Resilienz ist in unsicheren Zeiten wichtiger als Effizienz.


Davos, eine 10.000-Einwohner-Stadt in den Schweizer Bergen, ist dem breiten Publikum gleich zweifach bekannt: als Schauplatz von Thomas Manns Bildungsroman "Der Zauberberg" und als Veranstaltungsort des alljährlich dort stattfindenden Weltwirtschaftsforums (World Economic Forum - WEF).

Die Eliten aus Politik und Wirtschaft, die einander in Davos begegnen, mögen zwar von der Welt ähnlich abgeschirmt sein wie die Patienten in Manns Roman, doch ihre Gestaltungskraft und Wirkmacht auf diese Welt sind beträchtlich. Vergangenen Freitag endete das Weltwirtschaftsforum, doch was sind die Erkenntnisse der WEF-Woche?

→ **Datenauszüge**

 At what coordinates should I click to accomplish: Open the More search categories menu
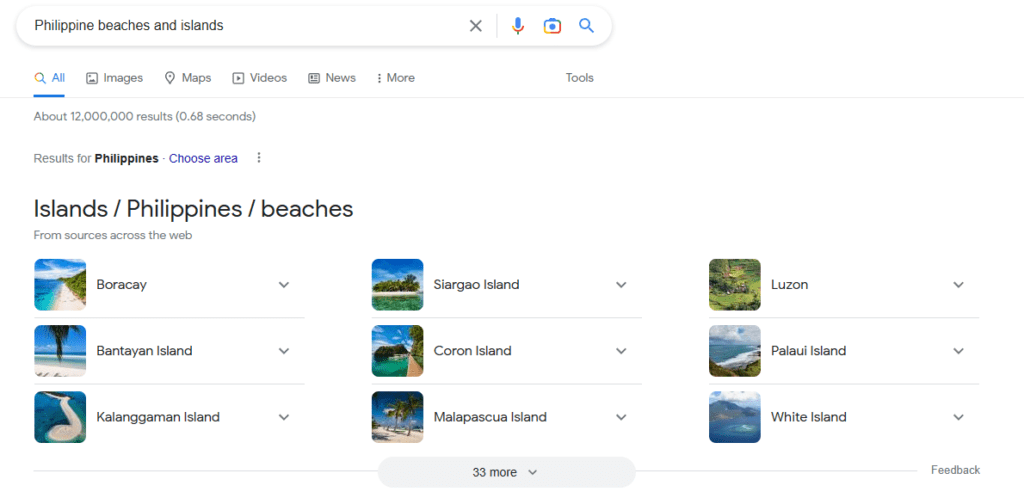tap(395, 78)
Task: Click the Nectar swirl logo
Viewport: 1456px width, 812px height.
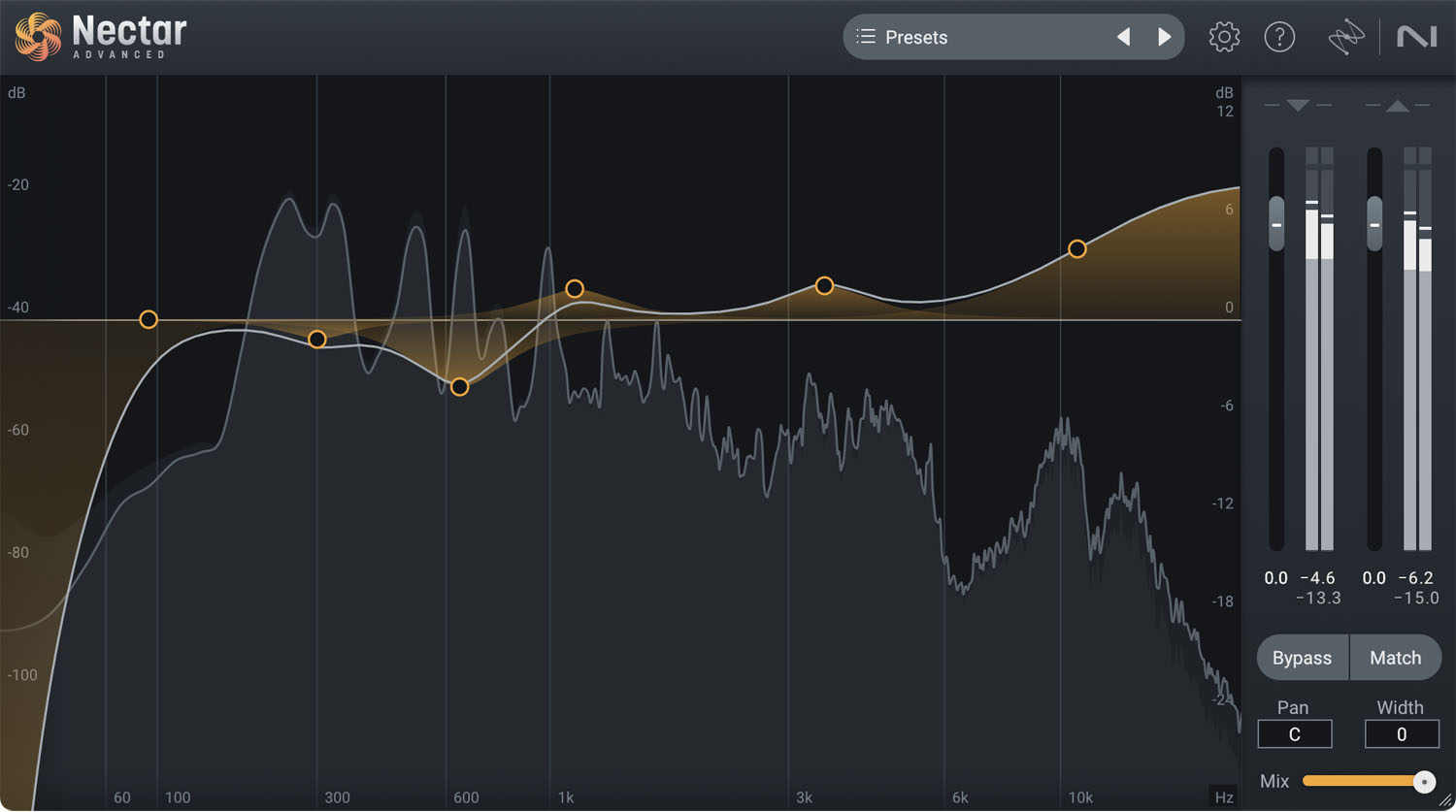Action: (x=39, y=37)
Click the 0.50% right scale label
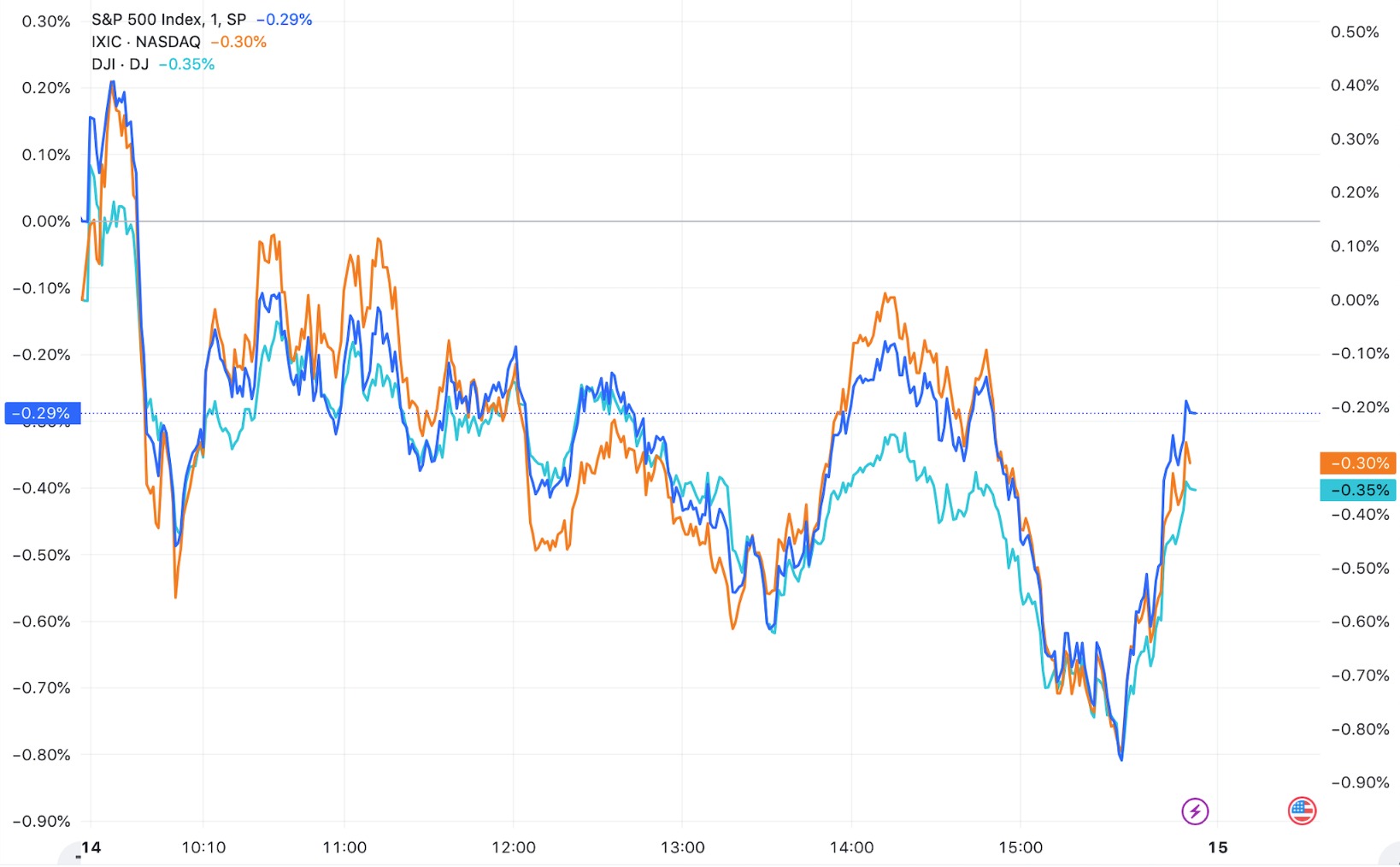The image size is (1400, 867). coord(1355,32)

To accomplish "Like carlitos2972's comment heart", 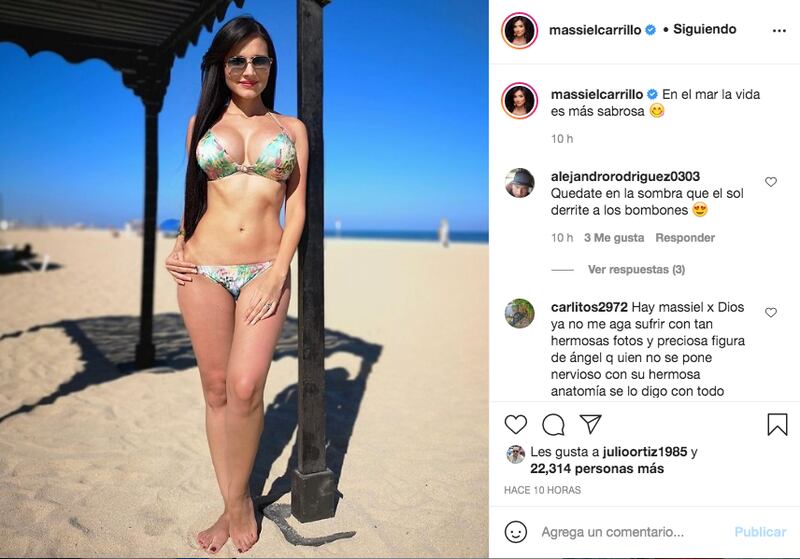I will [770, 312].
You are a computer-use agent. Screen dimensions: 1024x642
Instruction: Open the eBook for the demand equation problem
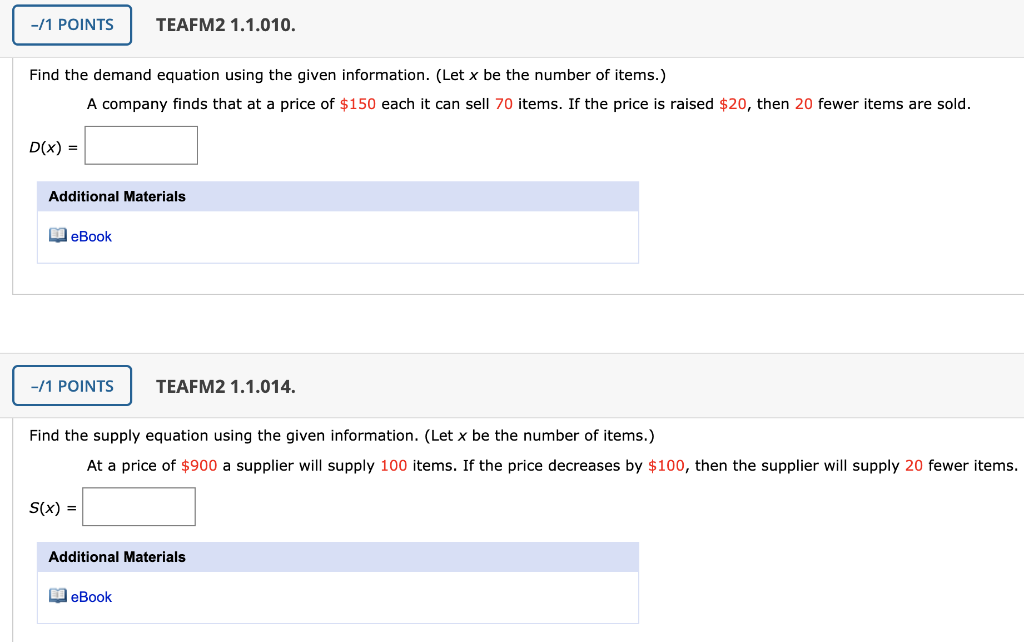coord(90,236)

--

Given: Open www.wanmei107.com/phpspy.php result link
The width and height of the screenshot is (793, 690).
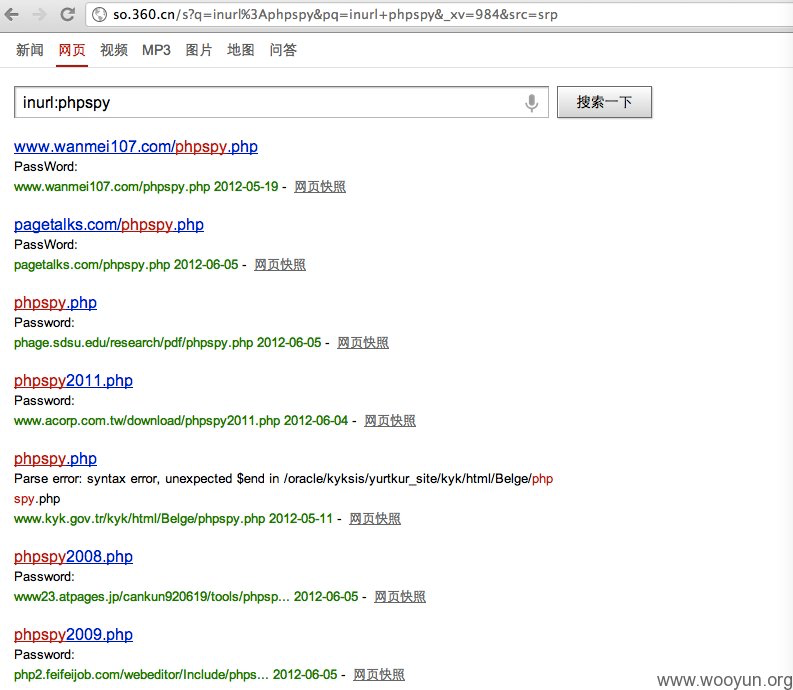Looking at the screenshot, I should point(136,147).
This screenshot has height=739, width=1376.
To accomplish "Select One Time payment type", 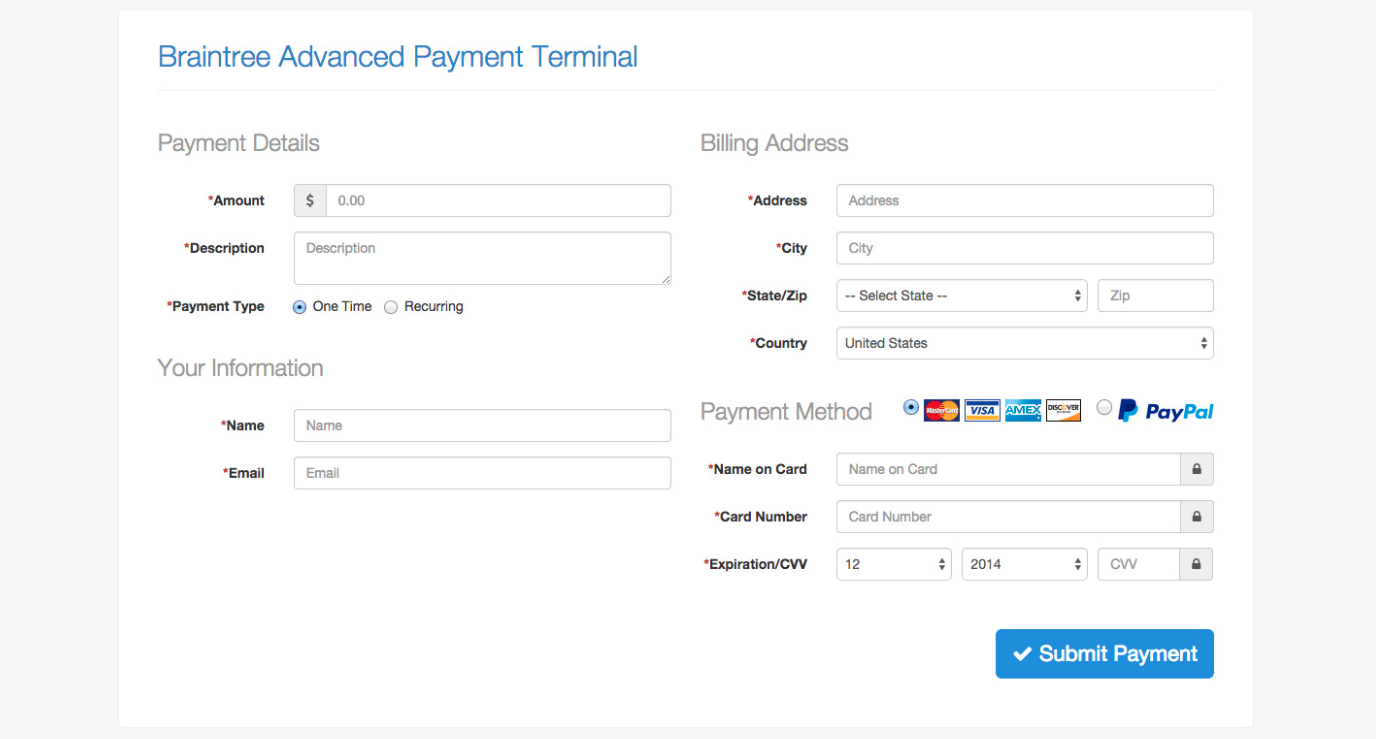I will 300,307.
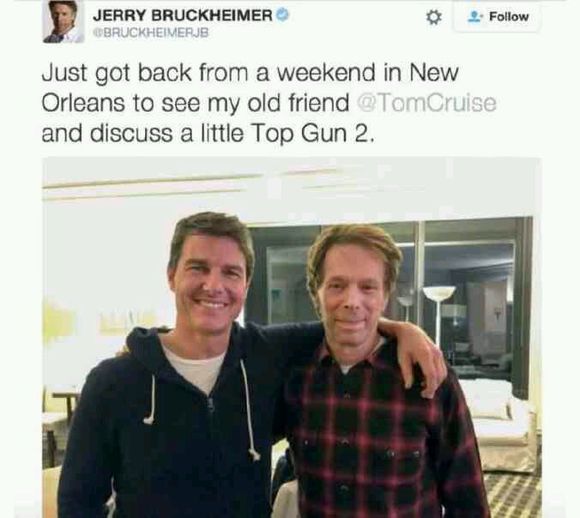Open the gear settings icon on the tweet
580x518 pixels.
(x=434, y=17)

→ **Zu beantwortende Fragen**
1. Welcher Roman von Thomas Mann hat Davos laut Ausgangstext zum Schauplatz?
2. Stimmen die folgenden Aussagen mit dem Ausgangstext überein? Antworten Sie jeweils mit Ja oder Nein und zitieren Sie die entscheidenden Worte.
(a) Davos hat rund 10.000 Einwohner.
(b) Das Weltwirtschaftsforum findet alle zwei Jahre in Davos statt.
(c) Die in Davos versammelten Eliten haben kaum Einfluss auf die Welt.
3. Schreiben Sie den Text über das Weltwirtschaftsforum in Davos im Anschluss an seinen letzten Satz weiter.

→ **Lösungen**
1. Der Bildungsroman „Der Zauberberg“.

2.
(a) Ja: „eine 10.000-Einwohner-Stadt in den Schweizer Bergen“
(b) Nein: „des alljährlich dort stattfindenden Weltwirtschaftsforums“
(c) Nein: „doch ihre Gestaltungskraft und Wirkmacht auf diese Welt sind beträchtlich“

3.
Vielleicht wird der wirtschaftliche Abschwung weniger dramatisch als befürchtet: Die stellvertretende Direktorin des Internationalen Währungsfonds (IWF), Gita Gopinath, warnte in Davos zwar vor den immer noch spürbaren Folgen des russischen Angriffskrieges gegen die Ukraine, sie strich aber gleichzeitig die Resilienz vieler Volkswirtschaften heraus: Das Konsumlevel bleibe erstaunlich stabil, auch die Arbeitsmärkte blieben in vielen Volkswirtschaften überraschend stark. Möglicherweise gehe es mit der Weltwirtschaft schon in der zweiten Hälfte des Jahres wieder etwas bergauf.

Und tatsächlich: Europa hat bisher Wladimir Putins Gaswaffe erstaunlich gut getrotzt, und China könnte sich nach dem Ende der Zero-Covid-Politik erstaunlich rasch erholen, was wiederum die weltweite Konjunktur befeuern würde. Fazit: Die Sorge weicht langsam zurück, es keimt Hoffnung auf. Das bedeutet aber auch, dass die Energiepreise und auch die Inflation zumindest mittelfristig hoch bleiben könnten.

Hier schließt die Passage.